Montana’s June 2 primary delivered an unusually turbulent night for Republican state senators, with two incumbent officeholders losing their races — the highest single-year total of Senate incumbent defeats since 2010. The results reflect ongoing fallout from a party dispute that began during the opening of last year’s legislative session.

Censure and Its Consequences

The losses trace back to a break within the Republican caucus during the 2025 Montana Legislature. Nine GOP senators sided with Democrats on procedural rule changes at the start of that session, drawing sharp backlash from party leadership. The Montana Republican Party censured all nine of them in April 2025, setting the stage for primary challenges in the districts up for election this cycle.

Of those nine senators, five represented districts on the 2026 ballot. One — Shelley Vance — sought another Senate term and was defeated decisively, losing to challenger Caleb Hinkle by a margin of 74 percent to 26 percent. Two others, Jason Ellsworth and Bruce Gillespie, opted to run for state House seats rather than defend their Senate positions. The remaining two censured senators, Wendy McKamey and Russel Tempel, did not file for either chamber.

Vance’s Defeat and a Warning to Her Party

Vance did not go quietly. After her loss, she pushed back against what she described as a narrowing of Republican identity, characterizing herself as “a Reagan Republican” and a proponent of a broad-based party. She warned that moving in a more exclusionary direction “would be a huge mistake” and suggested it could ultimately fracture the party’s coalition.

The lopsided margin of her loss — nearly three to one — suggests the district’s primary electorate was not receptive to her argument, at least in 2026.

The Broader Picture in the Legislature

Republicans entered this election cycle holding commanding majorities in both chambers: a 32-to-18 edge in the Senate and a 58-to-42 margin in the House. The primary results are unlikely to threaten those margins in the general election, given Montana’s current partisan lean, but they do signal continued tension over what kind of Republicanism dominates in Helena.

Term limits add another layer of complexity to the legislative map. Montana law bars legislators from serving more than eight years in a single chamber within any sixteen-year window, pushing some long-serving lawmakers to run in the other chamber rather than step away entirely.
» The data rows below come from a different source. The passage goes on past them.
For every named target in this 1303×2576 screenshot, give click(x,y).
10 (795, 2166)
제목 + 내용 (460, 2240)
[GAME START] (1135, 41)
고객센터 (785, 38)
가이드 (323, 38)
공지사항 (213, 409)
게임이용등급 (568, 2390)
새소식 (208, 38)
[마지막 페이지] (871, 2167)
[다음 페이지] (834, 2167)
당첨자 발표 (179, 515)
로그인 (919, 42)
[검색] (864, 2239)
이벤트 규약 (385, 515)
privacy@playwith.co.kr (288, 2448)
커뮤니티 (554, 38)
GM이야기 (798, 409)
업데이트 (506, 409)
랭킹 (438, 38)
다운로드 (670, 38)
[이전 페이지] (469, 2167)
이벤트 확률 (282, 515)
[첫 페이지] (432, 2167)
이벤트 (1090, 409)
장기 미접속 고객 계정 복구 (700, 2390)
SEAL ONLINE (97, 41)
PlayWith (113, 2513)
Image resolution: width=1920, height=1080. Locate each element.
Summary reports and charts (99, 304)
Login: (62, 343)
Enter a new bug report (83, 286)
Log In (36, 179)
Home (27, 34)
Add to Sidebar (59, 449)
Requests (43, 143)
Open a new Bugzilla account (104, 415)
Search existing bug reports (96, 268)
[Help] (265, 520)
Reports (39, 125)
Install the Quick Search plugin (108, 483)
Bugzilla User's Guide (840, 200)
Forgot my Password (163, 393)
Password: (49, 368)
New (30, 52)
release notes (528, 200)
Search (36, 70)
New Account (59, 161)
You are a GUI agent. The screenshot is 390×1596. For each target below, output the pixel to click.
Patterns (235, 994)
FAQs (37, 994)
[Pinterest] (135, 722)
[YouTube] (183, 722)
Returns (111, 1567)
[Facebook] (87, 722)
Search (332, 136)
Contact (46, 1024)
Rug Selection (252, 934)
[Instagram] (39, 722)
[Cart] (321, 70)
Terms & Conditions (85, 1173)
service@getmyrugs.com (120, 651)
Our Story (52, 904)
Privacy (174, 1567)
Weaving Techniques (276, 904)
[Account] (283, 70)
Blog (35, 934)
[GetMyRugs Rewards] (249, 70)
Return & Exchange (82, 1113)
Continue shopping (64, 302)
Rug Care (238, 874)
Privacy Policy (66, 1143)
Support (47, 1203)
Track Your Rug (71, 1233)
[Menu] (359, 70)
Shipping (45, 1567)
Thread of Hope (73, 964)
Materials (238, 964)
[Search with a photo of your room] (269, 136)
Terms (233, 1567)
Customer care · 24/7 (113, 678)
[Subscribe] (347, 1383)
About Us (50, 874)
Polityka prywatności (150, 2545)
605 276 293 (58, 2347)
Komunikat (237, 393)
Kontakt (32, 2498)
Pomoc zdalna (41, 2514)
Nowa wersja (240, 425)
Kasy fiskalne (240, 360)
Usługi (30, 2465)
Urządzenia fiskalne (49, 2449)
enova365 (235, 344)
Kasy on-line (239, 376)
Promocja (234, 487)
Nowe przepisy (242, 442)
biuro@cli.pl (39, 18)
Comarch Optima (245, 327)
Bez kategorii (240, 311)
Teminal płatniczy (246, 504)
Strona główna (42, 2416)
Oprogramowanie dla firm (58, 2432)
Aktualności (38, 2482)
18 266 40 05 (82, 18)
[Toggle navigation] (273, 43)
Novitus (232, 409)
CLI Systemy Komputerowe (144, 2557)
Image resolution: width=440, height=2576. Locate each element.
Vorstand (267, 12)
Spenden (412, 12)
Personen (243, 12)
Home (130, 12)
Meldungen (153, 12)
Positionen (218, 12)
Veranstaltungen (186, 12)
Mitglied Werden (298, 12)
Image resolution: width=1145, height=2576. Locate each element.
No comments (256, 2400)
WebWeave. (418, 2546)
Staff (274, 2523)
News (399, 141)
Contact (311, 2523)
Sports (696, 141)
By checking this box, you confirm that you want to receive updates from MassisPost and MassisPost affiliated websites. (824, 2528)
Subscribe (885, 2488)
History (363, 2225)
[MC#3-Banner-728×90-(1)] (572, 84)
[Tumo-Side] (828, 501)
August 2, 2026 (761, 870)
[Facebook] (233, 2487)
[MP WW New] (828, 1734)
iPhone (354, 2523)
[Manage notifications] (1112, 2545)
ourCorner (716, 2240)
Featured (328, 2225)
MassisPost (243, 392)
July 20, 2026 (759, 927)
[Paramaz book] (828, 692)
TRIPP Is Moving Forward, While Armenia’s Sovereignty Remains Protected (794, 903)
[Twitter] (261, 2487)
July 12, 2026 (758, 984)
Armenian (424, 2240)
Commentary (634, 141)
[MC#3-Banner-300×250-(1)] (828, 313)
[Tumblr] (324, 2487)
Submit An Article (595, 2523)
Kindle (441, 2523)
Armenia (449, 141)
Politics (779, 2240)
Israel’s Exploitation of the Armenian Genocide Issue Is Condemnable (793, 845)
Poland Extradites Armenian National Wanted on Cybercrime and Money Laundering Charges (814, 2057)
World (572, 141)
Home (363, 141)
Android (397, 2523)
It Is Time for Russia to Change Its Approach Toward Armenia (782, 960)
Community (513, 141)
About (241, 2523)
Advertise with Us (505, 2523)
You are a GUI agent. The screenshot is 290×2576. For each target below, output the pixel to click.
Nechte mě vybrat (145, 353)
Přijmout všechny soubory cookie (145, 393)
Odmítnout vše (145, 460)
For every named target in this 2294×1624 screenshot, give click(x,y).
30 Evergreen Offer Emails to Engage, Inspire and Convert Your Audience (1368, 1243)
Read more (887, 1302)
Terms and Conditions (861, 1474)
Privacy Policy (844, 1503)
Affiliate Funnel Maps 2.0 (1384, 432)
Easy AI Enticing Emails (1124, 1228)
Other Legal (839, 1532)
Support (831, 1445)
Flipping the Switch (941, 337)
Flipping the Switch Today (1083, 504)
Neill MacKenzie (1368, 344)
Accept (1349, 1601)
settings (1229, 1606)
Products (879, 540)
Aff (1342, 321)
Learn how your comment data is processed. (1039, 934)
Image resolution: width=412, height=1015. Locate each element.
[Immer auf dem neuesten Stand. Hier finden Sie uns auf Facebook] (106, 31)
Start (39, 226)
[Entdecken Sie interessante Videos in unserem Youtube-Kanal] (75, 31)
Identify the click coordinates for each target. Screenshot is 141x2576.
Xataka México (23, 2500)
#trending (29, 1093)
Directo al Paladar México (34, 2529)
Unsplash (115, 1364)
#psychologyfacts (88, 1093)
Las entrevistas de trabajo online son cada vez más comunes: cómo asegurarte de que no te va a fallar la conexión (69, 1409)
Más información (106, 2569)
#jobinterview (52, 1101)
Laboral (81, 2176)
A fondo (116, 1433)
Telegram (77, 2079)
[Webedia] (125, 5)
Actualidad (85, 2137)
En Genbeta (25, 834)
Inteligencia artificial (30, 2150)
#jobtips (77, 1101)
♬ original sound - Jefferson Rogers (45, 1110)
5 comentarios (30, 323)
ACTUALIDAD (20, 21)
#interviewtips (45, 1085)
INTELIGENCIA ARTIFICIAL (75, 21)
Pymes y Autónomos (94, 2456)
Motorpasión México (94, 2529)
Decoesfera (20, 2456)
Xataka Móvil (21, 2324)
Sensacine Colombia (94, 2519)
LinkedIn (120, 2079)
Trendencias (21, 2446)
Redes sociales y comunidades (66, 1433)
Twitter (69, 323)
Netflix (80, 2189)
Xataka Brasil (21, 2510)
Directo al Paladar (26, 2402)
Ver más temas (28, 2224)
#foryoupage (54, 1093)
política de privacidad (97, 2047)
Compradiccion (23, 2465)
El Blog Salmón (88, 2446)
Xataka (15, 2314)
That dynamic shaped several of this cycle’s races, with state representatives entering contests in eight of the nine districts considered competitive.

The four censured senators who chose not to seek re-election in the Senate accounted for roughly 40 percent of all retiring Republicans in that chamber, an outsized share that itself reflects how deeply the 2025 procedural dispute disrupted the caucus.

What Comes Next

Primary winners in both parties will face off in the November 3 general election. The results will determine the composition of the 2027 Legislature, which will handle redistricting fallout, budgeting, and whatever policy agenda Governor Greg Gianforte or a successor sets. Montana’s congressional delegation is also navigating a busy federal calendar, with Senator Steve Daines recently focused on tax and financial policy at the federal level.

For now, Tuesday’s results underscore that the intraparty conflict that defined the 2025 session has carried real electoral consequences — at least for those who ran for re-election and faced a primary electorate that sided with the party establishment.